━━━━━ SUPPLIED RECORDS ━━━━━

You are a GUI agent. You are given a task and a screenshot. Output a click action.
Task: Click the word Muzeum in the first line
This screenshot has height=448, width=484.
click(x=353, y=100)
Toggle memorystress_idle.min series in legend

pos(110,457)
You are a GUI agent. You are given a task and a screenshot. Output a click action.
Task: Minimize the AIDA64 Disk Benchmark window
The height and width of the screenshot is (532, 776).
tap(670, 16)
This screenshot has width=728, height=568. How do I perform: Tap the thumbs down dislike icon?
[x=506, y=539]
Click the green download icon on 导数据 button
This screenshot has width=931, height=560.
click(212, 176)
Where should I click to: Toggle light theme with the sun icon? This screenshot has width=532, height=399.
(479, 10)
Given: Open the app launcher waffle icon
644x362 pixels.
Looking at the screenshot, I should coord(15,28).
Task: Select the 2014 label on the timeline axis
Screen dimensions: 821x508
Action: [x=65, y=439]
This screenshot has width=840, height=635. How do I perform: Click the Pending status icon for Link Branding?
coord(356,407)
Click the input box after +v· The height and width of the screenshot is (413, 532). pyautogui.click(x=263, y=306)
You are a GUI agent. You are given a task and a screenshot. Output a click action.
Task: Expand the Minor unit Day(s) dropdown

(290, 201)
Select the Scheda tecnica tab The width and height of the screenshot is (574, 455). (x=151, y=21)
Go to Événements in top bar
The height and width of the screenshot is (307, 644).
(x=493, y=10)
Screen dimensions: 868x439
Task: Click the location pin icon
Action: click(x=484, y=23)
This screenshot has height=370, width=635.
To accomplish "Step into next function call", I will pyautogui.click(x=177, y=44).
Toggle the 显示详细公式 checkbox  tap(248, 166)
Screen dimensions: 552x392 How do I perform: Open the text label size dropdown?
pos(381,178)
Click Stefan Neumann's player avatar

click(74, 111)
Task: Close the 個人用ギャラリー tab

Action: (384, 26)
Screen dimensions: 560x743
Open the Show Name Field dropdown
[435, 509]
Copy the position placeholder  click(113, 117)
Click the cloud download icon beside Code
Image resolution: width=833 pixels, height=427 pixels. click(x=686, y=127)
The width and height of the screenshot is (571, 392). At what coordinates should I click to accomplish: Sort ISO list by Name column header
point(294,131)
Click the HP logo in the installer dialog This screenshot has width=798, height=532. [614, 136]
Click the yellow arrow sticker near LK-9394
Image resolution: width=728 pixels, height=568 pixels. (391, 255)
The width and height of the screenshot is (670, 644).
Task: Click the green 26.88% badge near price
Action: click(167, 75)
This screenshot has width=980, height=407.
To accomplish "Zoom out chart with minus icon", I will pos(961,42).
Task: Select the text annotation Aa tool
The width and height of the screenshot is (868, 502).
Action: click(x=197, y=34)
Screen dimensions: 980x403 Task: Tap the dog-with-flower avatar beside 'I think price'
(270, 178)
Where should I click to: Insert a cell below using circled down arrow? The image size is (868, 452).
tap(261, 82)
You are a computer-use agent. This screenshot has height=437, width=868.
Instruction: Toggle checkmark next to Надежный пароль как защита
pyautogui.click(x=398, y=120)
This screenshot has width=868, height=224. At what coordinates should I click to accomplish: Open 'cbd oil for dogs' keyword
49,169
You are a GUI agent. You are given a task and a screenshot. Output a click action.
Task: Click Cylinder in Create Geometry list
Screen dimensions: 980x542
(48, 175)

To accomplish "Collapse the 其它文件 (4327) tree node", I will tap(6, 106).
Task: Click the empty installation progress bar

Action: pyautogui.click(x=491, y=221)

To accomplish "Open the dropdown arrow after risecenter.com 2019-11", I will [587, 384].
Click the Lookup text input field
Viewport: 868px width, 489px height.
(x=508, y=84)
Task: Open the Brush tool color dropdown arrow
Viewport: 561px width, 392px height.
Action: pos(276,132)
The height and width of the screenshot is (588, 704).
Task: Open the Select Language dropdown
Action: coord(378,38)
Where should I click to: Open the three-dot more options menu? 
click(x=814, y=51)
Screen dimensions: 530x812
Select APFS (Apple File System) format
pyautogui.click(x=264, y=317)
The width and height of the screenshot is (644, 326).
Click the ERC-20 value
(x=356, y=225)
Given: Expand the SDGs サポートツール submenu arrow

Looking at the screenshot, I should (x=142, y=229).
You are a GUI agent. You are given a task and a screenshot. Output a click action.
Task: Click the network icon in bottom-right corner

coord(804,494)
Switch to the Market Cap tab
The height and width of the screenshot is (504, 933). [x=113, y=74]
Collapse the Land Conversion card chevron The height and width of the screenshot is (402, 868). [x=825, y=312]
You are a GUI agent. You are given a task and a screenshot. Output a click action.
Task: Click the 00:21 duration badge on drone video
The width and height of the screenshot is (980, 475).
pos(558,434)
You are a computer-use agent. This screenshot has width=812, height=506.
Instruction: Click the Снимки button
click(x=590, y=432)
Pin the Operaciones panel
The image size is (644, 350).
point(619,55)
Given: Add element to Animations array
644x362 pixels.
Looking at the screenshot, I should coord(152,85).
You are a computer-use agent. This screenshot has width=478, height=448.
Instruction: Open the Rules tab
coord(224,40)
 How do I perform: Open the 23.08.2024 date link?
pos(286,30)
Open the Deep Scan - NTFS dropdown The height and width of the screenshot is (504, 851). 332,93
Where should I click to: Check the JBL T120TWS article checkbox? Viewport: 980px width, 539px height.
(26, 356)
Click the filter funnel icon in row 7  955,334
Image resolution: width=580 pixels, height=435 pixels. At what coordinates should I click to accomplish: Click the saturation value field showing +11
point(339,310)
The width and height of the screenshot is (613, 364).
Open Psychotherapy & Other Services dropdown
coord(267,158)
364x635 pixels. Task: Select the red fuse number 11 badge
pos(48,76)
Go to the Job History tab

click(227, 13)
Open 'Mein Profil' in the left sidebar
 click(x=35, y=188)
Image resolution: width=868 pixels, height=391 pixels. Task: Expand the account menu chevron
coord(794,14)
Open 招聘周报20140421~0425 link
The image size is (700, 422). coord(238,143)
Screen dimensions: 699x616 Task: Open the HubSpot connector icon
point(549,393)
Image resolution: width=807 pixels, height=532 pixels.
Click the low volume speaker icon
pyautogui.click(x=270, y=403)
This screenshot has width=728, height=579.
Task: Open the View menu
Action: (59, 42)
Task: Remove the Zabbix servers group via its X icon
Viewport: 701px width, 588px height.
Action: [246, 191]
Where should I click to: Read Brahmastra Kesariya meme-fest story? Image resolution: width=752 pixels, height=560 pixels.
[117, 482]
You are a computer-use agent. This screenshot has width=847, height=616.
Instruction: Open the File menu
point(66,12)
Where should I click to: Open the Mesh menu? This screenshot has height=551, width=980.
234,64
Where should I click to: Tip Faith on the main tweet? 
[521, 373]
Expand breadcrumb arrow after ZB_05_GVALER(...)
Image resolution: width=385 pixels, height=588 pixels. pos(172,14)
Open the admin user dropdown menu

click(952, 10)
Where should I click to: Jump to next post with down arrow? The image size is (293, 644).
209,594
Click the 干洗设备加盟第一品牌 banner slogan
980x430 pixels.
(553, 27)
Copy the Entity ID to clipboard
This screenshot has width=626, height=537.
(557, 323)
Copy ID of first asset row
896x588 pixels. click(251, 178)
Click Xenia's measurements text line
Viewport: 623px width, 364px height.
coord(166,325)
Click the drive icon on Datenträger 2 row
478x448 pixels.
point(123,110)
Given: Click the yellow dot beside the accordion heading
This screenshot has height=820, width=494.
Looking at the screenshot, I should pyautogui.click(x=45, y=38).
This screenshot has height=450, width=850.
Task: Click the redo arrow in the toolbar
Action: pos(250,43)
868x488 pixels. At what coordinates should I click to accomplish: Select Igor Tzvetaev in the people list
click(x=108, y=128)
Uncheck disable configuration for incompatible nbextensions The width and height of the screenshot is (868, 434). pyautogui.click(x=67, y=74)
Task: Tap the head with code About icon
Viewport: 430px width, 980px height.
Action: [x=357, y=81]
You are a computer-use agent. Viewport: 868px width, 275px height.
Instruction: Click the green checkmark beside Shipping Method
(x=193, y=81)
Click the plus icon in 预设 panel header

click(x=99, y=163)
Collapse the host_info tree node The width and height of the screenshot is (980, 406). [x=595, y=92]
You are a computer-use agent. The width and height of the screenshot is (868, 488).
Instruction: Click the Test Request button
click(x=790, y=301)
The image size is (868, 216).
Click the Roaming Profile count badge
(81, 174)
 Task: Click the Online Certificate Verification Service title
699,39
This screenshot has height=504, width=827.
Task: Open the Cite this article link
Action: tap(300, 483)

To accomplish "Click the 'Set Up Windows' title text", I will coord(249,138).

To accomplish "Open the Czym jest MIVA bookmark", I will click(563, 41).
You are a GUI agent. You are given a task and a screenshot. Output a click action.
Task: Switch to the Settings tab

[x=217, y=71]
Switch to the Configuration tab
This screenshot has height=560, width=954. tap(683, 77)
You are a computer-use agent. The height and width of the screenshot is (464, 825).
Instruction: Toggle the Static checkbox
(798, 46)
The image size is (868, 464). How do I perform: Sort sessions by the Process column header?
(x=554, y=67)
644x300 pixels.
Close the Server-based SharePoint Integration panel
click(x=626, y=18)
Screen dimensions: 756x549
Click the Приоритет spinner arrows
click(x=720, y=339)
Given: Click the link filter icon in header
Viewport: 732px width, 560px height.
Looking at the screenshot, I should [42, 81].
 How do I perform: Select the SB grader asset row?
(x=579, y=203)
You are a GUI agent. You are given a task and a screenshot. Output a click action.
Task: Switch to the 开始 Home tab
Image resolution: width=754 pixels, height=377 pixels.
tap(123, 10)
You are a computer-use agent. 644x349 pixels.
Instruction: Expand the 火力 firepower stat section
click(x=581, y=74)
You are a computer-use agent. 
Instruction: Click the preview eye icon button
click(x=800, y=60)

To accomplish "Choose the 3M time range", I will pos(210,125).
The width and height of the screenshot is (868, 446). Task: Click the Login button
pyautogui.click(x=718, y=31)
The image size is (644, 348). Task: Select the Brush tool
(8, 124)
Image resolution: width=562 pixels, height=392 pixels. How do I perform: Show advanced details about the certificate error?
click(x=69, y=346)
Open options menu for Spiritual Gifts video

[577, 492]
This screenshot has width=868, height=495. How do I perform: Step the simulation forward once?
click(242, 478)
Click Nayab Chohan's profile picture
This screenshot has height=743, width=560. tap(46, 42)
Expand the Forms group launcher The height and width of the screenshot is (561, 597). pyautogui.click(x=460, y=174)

━━━━━

EXERCISE:
From the data above, copy each line where the string "filter" appears.

RESULT FOR THIS TASK:
Click the filter funnel icon in row 7  955,334
Given: Click the link filter icon in header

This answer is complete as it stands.